Using renewable energy to power liquefied natural gas (LNG) plants in Asia Pacific could reduce emissions by about 8 per cent, says Wood Mackenzie.
Asia Pacific produces over a third of the world’s LNG, but also generates over 50 million tonnes of carbon dioxide equivalent (MtCO2e) of emissions during liquefaction. Australian LNG projects account for over half or 29 MtCO2e of liquefaction emissions from LNG projects in the region.
Many of Asia Pacific’s LNG facilities are located in remote areas, far from the power grid. As a result, feedgas is used to generate electricity to run the plant and fuel the liquefaction process. Typically, 8% to 12% of feedgas is consumed at the plant to run these processes. Older, more inefficient plants, as well as nascent floating LNG (FLNG) vessels operate with far higher losses.
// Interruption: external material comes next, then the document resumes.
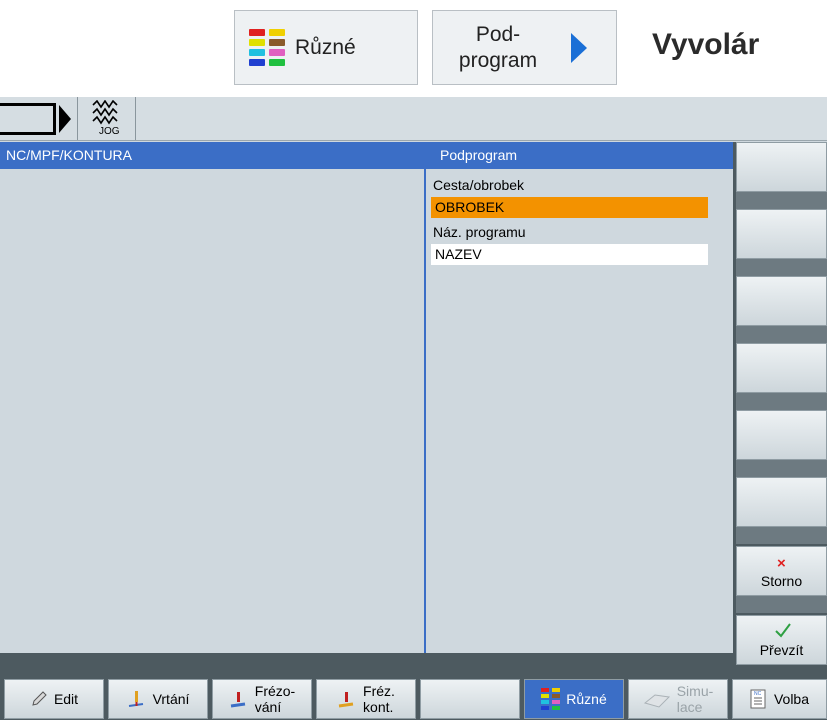 The image size is (827, 720). What do you see at coordinates (54, 699) in the screenshot?
I see `edit-button: Edit` at bounding box center [54, 699].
Wood Mackenzie senior specialist Jamie Taylor said: “Three main decarbonisation levers could help reduce emissions at LNG plants, namely operational efficiency, design changes, and the use of renewable energy, which could be sourced from the grid or generated onsite.”
Feedgas is used to fuel gas turbines to generate electricity to power the plant. Replacing these gas turbines with electricity could greatly reduce emissions, assuming the grid power is less carbon intensive. The other option is to install on-site renewable power, in particular solar.
Taylor said: “If a solar plant or a hybrid solar plus battery storage plant is installed at the LNG facility, back-up generators could be switched off and renewable electricity could be used to meet the power load. As costs continue to decline and technology improves, renewable plus battery storage could become an alternative in the future, especially for new LNG plants.
“We are already seeing Australian LNG plant operators examining ways to reduce carbon emissions throughout the value chain. Initiatives are underway at the upstream assets supplying the North West Shelf and QCLNG, and Darwin LNG has installed a battery that reduces the need to run one of the gas turbines.
“Our analysis shows that installing renewable energy generation could reduce emissions at Asia Pacific’s LNG plants by 8 per cent in 2020 alone.”
While LNG has clear benefits over other fossil fuels in power generation, the industry is increasingly scrutinising the emissions intensity of its upstream supply and the production process. Several industry players have set carbon neutrality 2050 targets, and there are indications LNG buyers are looking more closely at the emissions associated with cargoes they are procuring. Stricter project financing criteria, especially from European banks, is another cause for concern for companies developing capital intensive greenfield projects.
But perhaps the biggest driver for decarbonisation is the potential for carbon tax or tighter regulations in both exporting and importing countries. This would significantly impact the already strained project economics post oil price crash.
Taylor said: “A carbon tax is likely to be the biggest driver for LNG projects to switch to renewable energy at the plant or deploy carbon capture and storage to reduce emissions from upstream gas, or both.
“Using less feedgas as a fuel would result in more gas being available to supply either the domestic market or be converted into LNG for exports. Rather than increasing annual LNG output, which would only be possible by debottlenecking the plant, this ‘saved’ gas would be used to extend the plateau LNG production level by a few years. Revenues associated with the resulting extended plateau could reach into several billion dollars longer-term.
“In APLNG for example, installing 60 megawatts of solar in 2020 at a cost of US$60 million increases the remaining value of the project by US$62 million. “This is due to the additional revenues generated from selling the ‘saved’ feedgas. The relative benefits of installing solar are increased further when a carbon tax is considered.”